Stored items
····················
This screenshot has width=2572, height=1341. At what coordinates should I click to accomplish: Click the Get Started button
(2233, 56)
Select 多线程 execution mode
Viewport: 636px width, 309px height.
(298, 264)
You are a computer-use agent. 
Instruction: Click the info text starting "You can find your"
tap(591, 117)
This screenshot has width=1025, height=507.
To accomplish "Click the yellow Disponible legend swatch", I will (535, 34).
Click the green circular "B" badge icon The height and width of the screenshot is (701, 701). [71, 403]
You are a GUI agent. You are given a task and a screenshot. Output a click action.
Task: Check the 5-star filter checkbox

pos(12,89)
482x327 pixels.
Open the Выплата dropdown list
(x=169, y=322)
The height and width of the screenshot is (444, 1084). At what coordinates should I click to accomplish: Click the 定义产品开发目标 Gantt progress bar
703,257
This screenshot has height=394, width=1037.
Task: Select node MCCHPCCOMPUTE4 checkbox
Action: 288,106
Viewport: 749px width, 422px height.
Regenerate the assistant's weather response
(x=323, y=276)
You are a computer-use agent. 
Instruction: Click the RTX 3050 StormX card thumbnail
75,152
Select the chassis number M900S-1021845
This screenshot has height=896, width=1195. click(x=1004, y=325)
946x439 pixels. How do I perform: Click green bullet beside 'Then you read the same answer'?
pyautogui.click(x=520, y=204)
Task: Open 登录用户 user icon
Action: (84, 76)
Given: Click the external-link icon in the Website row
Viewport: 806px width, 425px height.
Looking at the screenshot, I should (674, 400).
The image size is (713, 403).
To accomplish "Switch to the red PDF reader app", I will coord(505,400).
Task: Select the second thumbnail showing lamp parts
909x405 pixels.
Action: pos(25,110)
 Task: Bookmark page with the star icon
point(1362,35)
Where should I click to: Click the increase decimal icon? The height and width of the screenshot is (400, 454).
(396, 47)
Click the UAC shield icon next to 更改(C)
····················
● Problem: Wherever a line in the records contains the word "will", copy that line.

● Solution for this task:
To accomplish "Click the yellow Disponible legend swatch", I will (535, 34).
To accomplish "Switch to the red PDF reader app", I will coord(505,400).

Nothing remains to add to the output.